++++ СТРАНИЦА ++++
Повседневная жизнь Тайной канцелярии - читать онлайн книгу. Автор: Игорь Курукин, Елена Никулина cтр.№ 102

читать книги онлайн бесплатно
 
 

Онлайн книга - Повседневная жизнь Тайной канцелярии | Автор книги - Игорь Курукин , Елена Никулина

Cтраница 102
читать онлайн книги бесплатно

Списки «клиентов» Тайной канцелярии свидетельствуют, что в 1747 году сыном Петра I назвался подпоручик гвардии Дмитрий Никитин, произведенный из сержантов в прапорщики в 1740 году «за взятие» Бирона. Едва ли между этими событиями есть прямая связь; однако участие в «большой политике» определенным образом влияло на психологию гвардейцев.

Вместе с Никитиным по ведомству А. И. Ушакова проходили другие «дети» императора, которые размещались «неисходно до смерти» по монастырям. Дириков угодил в заточение в Иверский монастырь, «Петры Петровичи» (однодворец Аверьян Калдаев и канцелярист Михаил Васильев) содержались в Усольском Воскресенском и Серпуховском Высоцком монастырях; в Троицком Калязинском монастыре был заключен «царевич Александр Петрович» – канцелярист Василий Смагин. [525]

Расширение международных связей и признание Российской империи в качестве новой великой державы способствовали появлению заграничных самозванцев; правда, к таким казусам Тайная канцелярия отношения не имела – ими занималась Коллегия иностранных дел. В 1755 году в Варшаве объявился еще один «брат» императрицы Елизаветы, о котором секретарь российского посольства Ржичевский сообщил в Петербург со слов генерал-прокурора бернардинского ордена в Литве Казимира Качуковича, в молодости служившего… прапорщиком в Преображенском полку. Теперь же почтенный монах известил, что уже две недели содержит за свой счет «сына» Петра Великого и «крестника» французского короля Луи Петровича, якобы раньше жившего в России, но «ретировавшегося» за границу, опасаясь преследований со стороны Разумовских. Конечно, Ржичевскому из Петербурга ответили, что рассказ самозванца есть «презрительный вымысел», и даже сделали выговор – но одновременно стали думать, как «Петровича» изловить. По законам Речи Посполитой арестовать человека, содержавшегося в «шляхетном доме» гетмана Браницкого, было невозможно; дипломаты тщетно пытались через посредников заманить бродягу на российскую территорию в Киев. В январе 1756 года «мнимый Петрович» скрылся, перед отъездом пообещав отцам-иезуитам пустить их в Россию немедленно по своем воцарении. [526]

В 1769 году на датском острове Борнгольм некий арестант (по датским сведениям, 29-летний бродяга-портной), называвший себя «Иоанном», рассказал, что на самом деле он является сыном российского императора Петра II, а его мать Анна была свергнута с престола Елизаветой в 1741 году; юного принца в двухмесячном возрасте отвезли в страшную Сибирь (самозванец полагал, что это такой город), где он встретил сосланного фельдмаршала Миниха и выучился у него немецкому языку. Якобы в 1764 году, когда новая императрица Екатерина II уехала в Ригу, некие «генералы» принца освободили и даже «просили» взойти на престол, но из-за совершенного на него при въезде в Петербург покушения он бежал в Москву, а потом за границу. Неизвестно, насколько датские власти поверили байке о связи скончавшегося в 1730 году 15-летнего Петра II с Анной Леопольдовной, но их «сына» посадили в заключение в крепость Фридрихсхавен. [527]

Механизм появления таких «претендентов» еще далеко не ясен: его трудно однозначно отнести как к «нижнему», народному, так и свойственному правящему слою «верхнему» самозванчеству (по терминологии Н. Я. Эйдельмана). Однако можно отметить непостижимую легкость, с которой обычные служивые вдруг объявляли собеседникам о своем царском происхождении.
++++ ИСХОДНЫЕ МАТЕРИАЛЫ ++++
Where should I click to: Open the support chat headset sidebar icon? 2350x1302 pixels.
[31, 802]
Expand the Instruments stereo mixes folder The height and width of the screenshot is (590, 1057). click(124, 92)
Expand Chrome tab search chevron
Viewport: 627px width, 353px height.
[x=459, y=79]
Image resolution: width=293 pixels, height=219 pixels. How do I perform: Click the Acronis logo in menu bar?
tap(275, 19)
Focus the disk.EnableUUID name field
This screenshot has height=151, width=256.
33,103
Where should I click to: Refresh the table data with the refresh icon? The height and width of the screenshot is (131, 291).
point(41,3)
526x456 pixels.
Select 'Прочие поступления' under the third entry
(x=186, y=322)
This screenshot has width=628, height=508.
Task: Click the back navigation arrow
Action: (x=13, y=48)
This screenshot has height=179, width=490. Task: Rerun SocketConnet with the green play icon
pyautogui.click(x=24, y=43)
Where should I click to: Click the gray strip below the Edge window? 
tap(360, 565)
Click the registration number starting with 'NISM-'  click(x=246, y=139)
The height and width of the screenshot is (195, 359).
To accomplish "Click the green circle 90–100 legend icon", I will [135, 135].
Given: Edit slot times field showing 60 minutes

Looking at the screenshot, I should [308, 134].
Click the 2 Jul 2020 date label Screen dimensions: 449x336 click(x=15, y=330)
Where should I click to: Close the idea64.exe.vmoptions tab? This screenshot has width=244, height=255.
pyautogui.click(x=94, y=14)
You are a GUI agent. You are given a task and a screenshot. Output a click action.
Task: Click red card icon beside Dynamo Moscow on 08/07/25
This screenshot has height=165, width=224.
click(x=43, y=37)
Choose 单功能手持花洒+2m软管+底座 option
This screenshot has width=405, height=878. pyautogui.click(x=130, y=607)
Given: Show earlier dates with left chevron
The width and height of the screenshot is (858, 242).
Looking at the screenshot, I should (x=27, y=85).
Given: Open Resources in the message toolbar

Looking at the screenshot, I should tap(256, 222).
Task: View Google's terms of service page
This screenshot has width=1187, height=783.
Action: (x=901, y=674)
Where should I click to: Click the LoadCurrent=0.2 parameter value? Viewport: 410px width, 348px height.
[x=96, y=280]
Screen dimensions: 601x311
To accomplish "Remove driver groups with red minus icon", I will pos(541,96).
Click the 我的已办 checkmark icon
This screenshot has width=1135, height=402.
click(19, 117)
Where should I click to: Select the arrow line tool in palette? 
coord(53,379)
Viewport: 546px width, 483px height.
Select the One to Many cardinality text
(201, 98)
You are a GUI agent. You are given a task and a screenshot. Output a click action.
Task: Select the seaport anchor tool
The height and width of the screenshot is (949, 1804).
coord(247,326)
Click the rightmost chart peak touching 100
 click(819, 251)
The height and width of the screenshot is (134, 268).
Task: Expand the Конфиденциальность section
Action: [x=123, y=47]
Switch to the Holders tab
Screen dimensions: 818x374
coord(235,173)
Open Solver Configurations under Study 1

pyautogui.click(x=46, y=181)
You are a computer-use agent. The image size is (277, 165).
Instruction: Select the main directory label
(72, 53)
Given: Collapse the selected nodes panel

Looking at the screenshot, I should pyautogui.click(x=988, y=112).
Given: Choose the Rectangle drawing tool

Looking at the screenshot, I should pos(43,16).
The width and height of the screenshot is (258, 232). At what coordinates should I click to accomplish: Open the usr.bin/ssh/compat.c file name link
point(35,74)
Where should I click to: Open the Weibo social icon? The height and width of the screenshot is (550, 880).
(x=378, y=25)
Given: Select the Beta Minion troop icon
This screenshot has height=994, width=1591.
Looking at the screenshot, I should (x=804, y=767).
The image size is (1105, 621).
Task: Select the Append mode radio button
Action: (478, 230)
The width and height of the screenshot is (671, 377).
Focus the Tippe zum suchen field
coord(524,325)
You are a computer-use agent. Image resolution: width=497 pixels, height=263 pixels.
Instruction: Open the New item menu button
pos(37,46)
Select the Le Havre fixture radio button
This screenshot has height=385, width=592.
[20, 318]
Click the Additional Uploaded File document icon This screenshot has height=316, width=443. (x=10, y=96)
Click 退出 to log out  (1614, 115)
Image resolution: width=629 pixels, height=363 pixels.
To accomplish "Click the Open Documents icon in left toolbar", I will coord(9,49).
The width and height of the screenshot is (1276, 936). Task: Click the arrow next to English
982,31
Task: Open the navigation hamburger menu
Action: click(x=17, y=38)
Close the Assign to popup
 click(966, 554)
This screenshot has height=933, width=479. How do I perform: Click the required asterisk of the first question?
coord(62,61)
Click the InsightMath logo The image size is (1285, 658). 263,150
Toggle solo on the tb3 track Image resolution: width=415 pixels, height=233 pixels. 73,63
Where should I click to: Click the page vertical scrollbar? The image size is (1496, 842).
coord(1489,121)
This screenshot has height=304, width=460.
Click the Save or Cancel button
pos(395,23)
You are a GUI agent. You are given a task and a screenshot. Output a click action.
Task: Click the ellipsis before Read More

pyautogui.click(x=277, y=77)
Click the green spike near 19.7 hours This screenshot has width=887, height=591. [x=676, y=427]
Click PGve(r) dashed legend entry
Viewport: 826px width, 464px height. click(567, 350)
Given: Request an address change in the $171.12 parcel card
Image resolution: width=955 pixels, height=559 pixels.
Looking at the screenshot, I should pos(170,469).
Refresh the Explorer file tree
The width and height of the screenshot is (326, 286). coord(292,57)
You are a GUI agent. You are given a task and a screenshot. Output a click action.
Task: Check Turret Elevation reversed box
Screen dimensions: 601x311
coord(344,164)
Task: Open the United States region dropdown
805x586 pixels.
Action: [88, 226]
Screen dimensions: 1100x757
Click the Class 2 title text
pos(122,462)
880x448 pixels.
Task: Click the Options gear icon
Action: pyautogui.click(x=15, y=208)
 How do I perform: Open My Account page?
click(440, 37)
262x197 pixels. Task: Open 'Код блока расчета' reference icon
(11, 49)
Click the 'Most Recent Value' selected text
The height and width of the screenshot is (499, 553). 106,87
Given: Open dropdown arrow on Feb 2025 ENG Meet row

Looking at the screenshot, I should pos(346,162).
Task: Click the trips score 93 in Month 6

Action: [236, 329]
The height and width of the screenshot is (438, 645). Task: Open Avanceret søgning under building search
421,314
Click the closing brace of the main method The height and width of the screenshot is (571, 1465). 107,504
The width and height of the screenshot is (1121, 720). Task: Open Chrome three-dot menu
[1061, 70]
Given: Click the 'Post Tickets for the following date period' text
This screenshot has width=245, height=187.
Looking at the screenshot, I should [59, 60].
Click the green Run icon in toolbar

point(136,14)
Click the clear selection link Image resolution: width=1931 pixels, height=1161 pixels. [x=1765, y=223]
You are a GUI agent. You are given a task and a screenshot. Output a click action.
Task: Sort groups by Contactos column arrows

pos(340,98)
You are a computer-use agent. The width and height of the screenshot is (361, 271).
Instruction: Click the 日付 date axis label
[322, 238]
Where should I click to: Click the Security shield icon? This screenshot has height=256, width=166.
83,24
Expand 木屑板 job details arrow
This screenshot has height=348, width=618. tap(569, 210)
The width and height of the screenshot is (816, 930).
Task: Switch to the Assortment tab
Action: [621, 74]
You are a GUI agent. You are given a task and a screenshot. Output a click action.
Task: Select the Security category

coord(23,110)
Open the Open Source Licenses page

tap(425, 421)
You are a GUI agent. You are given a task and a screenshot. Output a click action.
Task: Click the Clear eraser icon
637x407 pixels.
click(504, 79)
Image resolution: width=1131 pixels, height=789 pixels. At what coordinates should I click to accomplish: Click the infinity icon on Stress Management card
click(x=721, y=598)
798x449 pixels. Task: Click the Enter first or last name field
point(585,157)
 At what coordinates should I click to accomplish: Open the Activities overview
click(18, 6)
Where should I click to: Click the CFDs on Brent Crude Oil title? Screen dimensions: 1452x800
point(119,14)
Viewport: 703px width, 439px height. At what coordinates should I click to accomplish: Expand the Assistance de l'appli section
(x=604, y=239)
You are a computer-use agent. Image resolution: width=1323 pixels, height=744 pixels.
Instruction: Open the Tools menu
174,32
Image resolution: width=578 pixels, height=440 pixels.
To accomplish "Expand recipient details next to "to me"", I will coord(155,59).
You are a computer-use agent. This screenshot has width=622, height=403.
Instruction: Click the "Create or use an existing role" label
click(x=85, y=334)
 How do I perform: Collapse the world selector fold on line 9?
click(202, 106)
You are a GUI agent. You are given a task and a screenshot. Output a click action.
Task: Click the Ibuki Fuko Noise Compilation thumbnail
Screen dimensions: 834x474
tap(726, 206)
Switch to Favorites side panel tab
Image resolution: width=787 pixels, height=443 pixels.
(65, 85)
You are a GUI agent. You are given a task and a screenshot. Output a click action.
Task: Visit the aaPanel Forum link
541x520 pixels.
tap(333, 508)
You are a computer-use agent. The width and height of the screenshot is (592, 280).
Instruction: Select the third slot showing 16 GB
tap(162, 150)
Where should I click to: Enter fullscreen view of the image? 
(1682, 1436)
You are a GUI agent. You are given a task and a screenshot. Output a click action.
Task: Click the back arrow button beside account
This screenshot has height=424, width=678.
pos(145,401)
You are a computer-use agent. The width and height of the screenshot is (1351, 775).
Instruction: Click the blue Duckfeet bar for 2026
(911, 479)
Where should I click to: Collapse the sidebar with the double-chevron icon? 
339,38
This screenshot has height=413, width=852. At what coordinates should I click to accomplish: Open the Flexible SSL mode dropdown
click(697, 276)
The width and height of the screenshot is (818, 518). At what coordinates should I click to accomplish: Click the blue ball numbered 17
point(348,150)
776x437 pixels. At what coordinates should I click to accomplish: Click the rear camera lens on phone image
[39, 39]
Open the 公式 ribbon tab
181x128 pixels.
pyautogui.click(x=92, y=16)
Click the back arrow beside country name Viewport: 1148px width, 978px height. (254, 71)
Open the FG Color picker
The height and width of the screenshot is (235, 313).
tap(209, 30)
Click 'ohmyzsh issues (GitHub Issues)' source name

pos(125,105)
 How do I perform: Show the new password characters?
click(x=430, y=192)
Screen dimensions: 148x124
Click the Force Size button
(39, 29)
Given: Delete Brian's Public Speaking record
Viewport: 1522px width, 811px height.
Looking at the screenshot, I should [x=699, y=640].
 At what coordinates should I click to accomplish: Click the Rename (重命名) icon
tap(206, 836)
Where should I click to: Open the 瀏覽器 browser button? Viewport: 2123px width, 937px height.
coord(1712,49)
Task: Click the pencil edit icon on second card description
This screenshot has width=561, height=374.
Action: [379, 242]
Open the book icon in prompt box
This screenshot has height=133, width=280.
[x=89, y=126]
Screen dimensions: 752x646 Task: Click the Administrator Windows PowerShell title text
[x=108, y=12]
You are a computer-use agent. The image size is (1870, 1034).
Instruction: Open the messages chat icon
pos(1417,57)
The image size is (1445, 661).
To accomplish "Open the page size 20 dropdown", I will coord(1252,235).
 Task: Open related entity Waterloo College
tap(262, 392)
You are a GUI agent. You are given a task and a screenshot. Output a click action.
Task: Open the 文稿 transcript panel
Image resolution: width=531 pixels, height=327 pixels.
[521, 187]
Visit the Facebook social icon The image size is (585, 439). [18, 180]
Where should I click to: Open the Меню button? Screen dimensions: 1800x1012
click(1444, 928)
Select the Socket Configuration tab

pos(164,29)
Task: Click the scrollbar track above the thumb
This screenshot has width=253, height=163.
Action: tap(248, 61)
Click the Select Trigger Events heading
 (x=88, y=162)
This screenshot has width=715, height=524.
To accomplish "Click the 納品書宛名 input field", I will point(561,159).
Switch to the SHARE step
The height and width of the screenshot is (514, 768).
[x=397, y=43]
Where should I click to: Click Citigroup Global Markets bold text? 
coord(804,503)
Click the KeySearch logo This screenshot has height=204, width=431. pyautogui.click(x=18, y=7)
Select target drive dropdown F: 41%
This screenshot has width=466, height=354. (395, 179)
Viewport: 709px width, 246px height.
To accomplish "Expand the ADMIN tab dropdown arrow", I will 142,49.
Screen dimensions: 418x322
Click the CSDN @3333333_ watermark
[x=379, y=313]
++++
ЗАДАНИЕ: Переведите на английский язык предложение со страницы о самозванцах: «Едва ли между этими событиями есть прямая связь; однако участие в «большой политике» определенным образом влияло на психологию гвардейцев.»

ОТВЕТ: There is hardly any direct connection between these events; however, participation in "high politics" did, in a certain way, influence the mindset of the guardsmen.